• **EXERCISE**: Output, without any change, the listing below from its opening line up to and including the line with "You are a computer-use agent. This".

[Start of section]

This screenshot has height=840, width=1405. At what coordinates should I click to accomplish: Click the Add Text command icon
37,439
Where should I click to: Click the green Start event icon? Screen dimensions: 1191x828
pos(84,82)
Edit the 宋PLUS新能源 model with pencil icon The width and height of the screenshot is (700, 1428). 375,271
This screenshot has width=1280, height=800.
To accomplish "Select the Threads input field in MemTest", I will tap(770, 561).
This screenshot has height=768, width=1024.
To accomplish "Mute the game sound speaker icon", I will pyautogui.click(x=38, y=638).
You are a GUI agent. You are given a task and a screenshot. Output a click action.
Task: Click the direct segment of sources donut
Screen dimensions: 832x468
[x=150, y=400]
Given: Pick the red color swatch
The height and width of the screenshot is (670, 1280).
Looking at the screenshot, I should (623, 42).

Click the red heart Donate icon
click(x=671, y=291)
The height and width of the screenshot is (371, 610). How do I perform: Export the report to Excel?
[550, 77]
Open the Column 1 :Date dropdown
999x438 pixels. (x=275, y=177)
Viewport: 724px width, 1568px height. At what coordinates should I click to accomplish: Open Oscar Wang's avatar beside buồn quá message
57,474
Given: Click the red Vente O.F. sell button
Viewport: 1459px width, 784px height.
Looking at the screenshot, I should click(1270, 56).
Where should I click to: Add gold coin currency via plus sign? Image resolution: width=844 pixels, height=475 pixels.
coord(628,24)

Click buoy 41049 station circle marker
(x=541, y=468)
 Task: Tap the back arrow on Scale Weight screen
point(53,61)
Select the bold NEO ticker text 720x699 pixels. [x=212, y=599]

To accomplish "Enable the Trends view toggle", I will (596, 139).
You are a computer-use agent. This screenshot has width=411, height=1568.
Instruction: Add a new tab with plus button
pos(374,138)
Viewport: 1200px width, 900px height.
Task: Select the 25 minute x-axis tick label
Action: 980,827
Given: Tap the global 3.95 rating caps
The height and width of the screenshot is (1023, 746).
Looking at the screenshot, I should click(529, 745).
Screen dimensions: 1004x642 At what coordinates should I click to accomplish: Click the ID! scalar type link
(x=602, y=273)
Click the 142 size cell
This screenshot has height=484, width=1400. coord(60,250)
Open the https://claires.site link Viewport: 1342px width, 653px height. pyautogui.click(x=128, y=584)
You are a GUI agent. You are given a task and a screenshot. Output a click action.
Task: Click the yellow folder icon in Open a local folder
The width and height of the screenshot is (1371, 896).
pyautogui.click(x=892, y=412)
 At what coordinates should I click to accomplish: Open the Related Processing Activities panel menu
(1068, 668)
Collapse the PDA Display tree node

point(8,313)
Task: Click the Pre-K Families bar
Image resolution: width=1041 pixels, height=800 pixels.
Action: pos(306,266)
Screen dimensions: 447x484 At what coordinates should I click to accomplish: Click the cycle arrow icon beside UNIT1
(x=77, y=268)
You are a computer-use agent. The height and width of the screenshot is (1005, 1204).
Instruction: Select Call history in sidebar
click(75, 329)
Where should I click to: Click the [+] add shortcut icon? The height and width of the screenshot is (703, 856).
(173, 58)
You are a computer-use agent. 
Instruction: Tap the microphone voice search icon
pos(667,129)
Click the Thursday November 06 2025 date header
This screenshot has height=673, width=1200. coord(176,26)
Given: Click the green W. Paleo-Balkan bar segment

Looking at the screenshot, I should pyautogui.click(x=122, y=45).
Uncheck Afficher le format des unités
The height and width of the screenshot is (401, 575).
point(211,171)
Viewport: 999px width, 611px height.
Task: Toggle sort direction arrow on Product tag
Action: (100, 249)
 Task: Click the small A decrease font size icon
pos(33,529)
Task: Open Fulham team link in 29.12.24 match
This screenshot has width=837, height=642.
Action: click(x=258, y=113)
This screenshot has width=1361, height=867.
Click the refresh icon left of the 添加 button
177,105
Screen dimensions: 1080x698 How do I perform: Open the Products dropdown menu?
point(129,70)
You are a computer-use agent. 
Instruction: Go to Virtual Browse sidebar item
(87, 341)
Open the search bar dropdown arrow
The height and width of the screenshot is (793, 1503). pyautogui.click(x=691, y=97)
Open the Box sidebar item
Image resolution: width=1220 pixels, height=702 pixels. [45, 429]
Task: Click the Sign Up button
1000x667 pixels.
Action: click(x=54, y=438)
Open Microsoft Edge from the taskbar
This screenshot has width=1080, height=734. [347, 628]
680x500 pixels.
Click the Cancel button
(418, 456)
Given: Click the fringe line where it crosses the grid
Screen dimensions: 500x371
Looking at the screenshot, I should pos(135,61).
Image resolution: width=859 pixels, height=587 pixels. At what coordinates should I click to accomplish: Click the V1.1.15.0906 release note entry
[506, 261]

[End of section]

• **RESPONSE AREA**:
This screenshot has height=840, width=1405. At what coordinates should I click to accomplish: Click the Add Text command icon
37,439
Where should I click to: Click the green Start event icon? Screen dimensions: 1191x828
pos(84,82)
Edit the 宋PLUS新能源 model with pencil icon The width and height of the screenshot is (700, 1428). 375,271
This screenshot has width=1280, height=800.
To accomplish "Select the Threads input field in MemTest", I will tap(770, 561).
This screenshot has height=768, width=1024.
To accomplish "Mute the game sound speaker icon", I will pyautogui.click(x=38, y=638).
You are a GUI agent. You are given a task and a screenshot. Output a click action.
Task: Click the direct segment of sources donut
Screen dimensions: 832x468
[x=150, y=400]
Given: Pick the red color swatch
The height and width of the screenshot is (670, 1280).
Looking at the screenshot, I should (623, 42).

Click the red heart Donate icon
click(x=671, y=291)
The height and width of the screenshot is (371, 610). How do I perform: Export the report to Excel?
[550, 77]
Open the Column 1 :Date dropdown
999x438 pixels. (x=275, y=177)
Viewport: 724px width, 1568px height. At what coordinates should I click to accomplish: Open Oscar Wang's avatar beside buồn quá message
57,474
Given: Click the red Vente O.F. sell button
Viewport: 1459px width, 784px height.
Looking at the screenshot, I should click(1270, 56).
Where should I click to: Add gold coin currency via plus sign? Image resolution: width=844 pixels, height=475 pixels.
coord(628,24)

Click buoy 41049 station circle marker
(x=541, y=468)
 Task: Tap the back arrow on Scale Weight screen
point(53,61)
Select the bold NEO ticker text 720x699 pixels. [x=212, y=599]

To accomplish "Enable the Trends view toggle", I will (596, 139).
You are a computer-use agent. This screenshot has width=411, height=1568.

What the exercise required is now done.